● ЗАДАНИЕ
Продолжите текст об утопиях Мерсье и Сумарокова, начав сразу после его последнего предложения.

::: ПОКАЗАННЫЙ ОТРЫВОК :::

Поставив вместо Мерсье Сумарокова, а вместо Людовика XVI — Елизавету Петровну, получим характеристику романа русского писателя. Совпадения простираются и дальше, вплоть до отсутствия у обеих вещей ярких литературных достоинств. И все же именно у французского автора проступают черты художественной антропологии — мысль о судьбе отдельного человека. Воображаемый герой III тысячелетия произносит: «Нам удалось сочетать то, что казалось почти непримиримым, — благоденствие государства с благоденствием частных лиц»[3].

Конечно, и тут все достаточно абстрактно — тем не менее видна проблема. Хотя бы в такой отвлеченной форме отдельное лицо попало на страницы романа. У Сумарокова нет и этого. К тому же есть одно малоприметное при сравнительном чтении обстоятельство, отличающее эти почти современные произведения. Французский исследователь писал:

«Заслуга быть отцом современной утопии принадлежит Л. С. Мерсье. Именно он является автором первой утопии во времени, или ухронии…»[4]. В другом месте тот же автор назвал перенос утопии из пространства во время, сделанный Мерсье, коперниковским переворотом в истории жанра[5]. «Изобретатель слова, Шарль Ренувье, писал в своей «Ухронии» (1876) не о будущем, но о трудном пути истории»[6].

::: СОБРАННЫЕ ДАННЫЕ :::

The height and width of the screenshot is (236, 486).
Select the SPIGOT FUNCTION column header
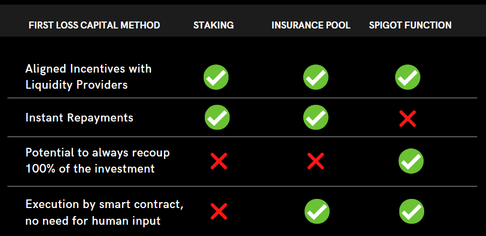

:::

● ОТВЕТ НА ЗАДАНИЕ
Упомянутое малоприметное, но радикальное отличие Сумарокова от Мерсье названо: у французского автора действие разворачивается во времени, у русского — вне какого?либо времени. Изобретатель слова «ухрония» по аналогии с «утопией» тоже, согласно мнению исследователей, хронологичен: «трудный путь истории» предполагает временную характеристику происходящего. Ничего похожего ни у Сумарокова, ни у других русских утопистов XVIII и XIX вв.

Можно возразить: европейская литература тоже не сразу додумалась до «ухронии» и долго, почти триста лет (1516–1771), от «Утопии» Т. Мора до книги Л. С. Мерсье, оставалась «утопией». В русской литературе XX столетия тоже появятся свои «ухронии», впрочем, и в XIX, например «4338» В. Ф. Одоевского.

На это возражение самому себе сам же и отвечу. В утопиях русских время по — прежнему не играет заметной роли. Пусть Одоевский взял прием, напоминающий Мерсье, и перенес действие на три тысячелетия вперед, но у него нет истории, хронологической динамики, как и у авторов XX столетия. В «Ленинграде» — «ухронии» М. Козырева действие перенесено на несколько десятков лет вперед, но в этом будущем ничего не изменилось, и герой начинает борьбу против существующего строя, как он делал это несколько десятков лет назад, в том обществе. Нет, повторяю, времени как действующей силы, и это, кстати, подтверждает вывод моей первой книги. («Открылась бездна… Образы места и времени в классической русской драме»).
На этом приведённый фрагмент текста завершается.